2

PHP Regular expression fails when non UTF 8 character found!

I need to strip 40,000 database records to grab a width and height value from a custom_size mysql table field.

The filed is in all sorts of different random formats.

The most reliable way is to grab a numeric value from the left and right side of an x and strip all non numeric values from them.

The code below works pretty good 99% of the time until it found a few records with non UTF 8 characters.

31*32 and 35”x21” are 2 examples.

When these are ran I get these PHP errors and script halts....

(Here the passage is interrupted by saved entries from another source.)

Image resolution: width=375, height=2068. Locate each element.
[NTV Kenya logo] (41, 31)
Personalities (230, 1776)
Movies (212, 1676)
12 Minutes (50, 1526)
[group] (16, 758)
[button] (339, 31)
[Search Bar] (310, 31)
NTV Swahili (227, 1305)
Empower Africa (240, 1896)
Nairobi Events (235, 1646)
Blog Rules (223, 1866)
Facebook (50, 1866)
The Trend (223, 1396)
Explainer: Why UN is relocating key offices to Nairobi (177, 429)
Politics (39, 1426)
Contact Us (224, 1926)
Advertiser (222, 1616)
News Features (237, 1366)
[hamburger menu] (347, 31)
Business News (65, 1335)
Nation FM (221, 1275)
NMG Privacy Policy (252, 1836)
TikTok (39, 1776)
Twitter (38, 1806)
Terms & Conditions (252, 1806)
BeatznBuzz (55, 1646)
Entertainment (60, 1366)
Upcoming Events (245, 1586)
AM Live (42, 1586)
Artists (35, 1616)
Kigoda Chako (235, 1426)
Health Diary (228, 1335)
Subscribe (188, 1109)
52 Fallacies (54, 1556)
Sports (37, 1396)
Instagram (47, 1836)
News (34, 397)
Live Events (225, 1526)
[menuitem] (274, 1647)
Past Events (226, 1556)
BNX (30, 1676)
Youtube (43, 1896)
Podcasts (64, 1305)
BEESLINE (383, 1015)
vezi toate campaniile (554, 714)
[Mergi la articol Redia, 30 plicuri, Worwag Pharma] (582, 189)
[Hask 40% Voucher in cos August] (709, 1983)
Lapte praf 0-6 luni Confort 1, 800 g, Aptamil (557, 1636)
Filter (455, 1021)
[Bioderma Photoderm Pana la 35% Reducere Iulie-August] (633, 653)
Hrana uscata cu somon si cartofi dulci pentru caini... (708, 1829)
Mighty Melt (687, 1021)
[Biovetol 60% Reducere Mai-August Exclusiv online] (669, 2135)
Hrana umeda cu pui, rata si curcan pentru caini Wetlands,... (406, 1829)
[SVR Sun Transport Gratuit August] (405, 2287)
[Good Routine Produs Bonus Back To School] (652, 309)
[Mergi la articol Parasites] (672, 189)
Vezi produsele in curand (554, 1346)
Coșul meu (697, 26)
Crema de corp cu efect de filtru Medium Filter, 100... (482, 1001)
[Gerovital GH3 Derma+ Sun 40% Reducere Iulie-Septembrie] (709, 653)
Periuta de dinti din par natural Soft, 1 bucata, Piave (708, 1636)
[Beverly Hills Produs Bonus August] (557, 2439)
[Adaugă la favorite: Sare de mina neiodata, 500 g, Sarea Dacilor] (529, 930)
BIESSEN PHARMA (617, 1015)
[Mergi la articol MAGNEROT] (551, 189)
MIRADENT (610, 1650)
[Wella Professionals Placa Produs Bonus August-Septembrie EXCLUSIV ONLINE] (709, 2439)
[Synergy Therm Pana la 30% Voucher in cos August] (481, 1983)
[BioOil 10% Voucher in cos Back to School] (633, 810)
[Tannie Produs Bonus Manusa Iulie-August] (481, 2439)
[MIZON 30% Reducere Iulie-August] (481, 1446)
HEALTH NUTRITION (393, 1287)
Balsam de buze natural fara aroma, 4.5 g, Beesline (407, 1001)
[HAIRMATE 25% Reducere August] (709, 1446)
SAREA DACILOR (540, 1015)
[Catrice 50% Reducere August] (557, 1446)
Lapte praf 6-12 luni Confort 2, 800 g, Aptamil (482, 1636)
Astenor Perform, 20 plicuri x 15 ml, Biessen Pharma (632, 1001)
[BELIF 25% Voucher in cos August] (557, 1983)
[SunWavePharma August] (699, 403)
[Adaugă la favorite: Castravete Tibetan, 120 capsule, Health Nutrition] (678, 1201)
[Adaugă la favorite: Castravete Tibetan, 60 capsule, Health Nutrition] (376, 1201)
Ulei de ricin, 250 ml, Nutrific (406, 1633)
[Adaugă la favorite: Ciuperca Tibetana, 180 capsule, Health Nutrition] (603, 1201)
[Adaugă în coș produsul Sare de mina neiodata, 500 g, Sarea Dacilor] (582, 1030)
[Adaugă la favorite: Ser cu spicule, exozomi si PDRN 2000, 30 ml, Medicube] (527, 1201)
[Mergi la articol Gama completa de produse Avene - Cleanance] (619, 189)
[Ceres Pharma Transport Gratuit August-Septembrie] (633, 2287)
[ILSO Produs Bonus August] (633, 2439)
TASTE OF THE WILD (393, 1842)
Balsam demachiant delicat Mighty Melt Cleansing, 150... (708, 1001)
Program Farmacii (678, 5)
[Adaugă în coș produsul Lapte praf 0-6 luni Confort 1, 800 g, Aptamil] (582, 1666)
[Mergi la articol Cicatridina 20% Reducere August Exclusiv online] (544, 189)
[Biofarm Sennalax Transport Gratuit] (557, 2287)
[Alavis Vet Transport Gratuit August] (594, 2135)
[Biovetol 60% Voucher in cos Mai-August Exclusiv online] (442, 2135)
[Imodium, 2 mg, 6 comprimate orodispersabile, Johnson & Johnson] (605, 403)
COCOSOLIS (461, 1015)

Warning: preg_replace(): Compilation failed: this version of PCRE is not compiled with PCRE_UTF8 support at offset 1683977065 on line 21

Warning: preg_match(): Compilation failed: this version of PCRE is not compiled with PCRE_UTF8 support at offset 0 on line 24

Demo:

<?php

$strings = array(

    '12x12',
    '172.61 cm x 28.46 cm',
    '31"x21"',
    '1"x1"',
    '31*32',
    '35”x21”'
);


foreach($strings as $string){

    if($string != ''){

        $string = str_replace('”','"',$string);

        // Strip out all characters except for numbers, letter x, and decimal points
        $string = preg_replace( '/([^0-9x\.])/ui', '', strtolower( $string ) );

        // Find anything that fits the number X number format
        preg_match( '/([0-9]+(\.[0-9]+)?)x([0-9]+(\.[0-9]+)?)/ui', $string, $values ); 

        echo 'Original value: ' .$string.'<br>';
        echo 'Width: ' .$values[1].'<br>';
        echo 'Height: ' .$values[3].'<br><hr><br>';         

    }

}

Any ideas around this? I cannot rebuild server software to add support


Just found an answer with a PHP library to convert to UTF8 that seems to be helping a lot https://stackoverflow.com/a/3521396/143030

Community
  • 1
  • 1
JasonDavis
  • 48,204
  • 100
  • 318
  • 537
  • If your input was not utf-8, why use the `u` flag? Also the pattern does not seem to require it. – Jonny 5 Jul 14 '15 at 05:13
  • @Jonny5: If the input is Unicode text, `u` flag is a must, since it affects how the pattern is interpreted. – nhahtdh Jul 14 '15 at 08:33
  • Related: http://stackoverflow.com/questions/10037336/pcre-is-compiled-without-utf-support By the way, if you found that the other question resolves your problem, you can either close your question as duplicate, or post it as an answer, instead of editing the solution into the question. – nhahtdh Jul 14 '15 at 08:35
  • @nhahtdh He's matching only for ascii characters `0-9`, `x` and a literal `.` there's no difference. For other cases I agree with you. Further he's using `strtolower` function which is not designed for utf-8 input > pointing towards input is not multibyte else would be using `mb_strtolower`. – Jonny 5 Jul 14 '15 at 10:05

1 Answers1

2

By default, the PCRE regex-engine reads a character string one byte at a time, so, by default it ignores byte sequences that may compose a single character when a multibyte encoding like UTF-8 is in use, and see them as separated bytes (one byte, one character).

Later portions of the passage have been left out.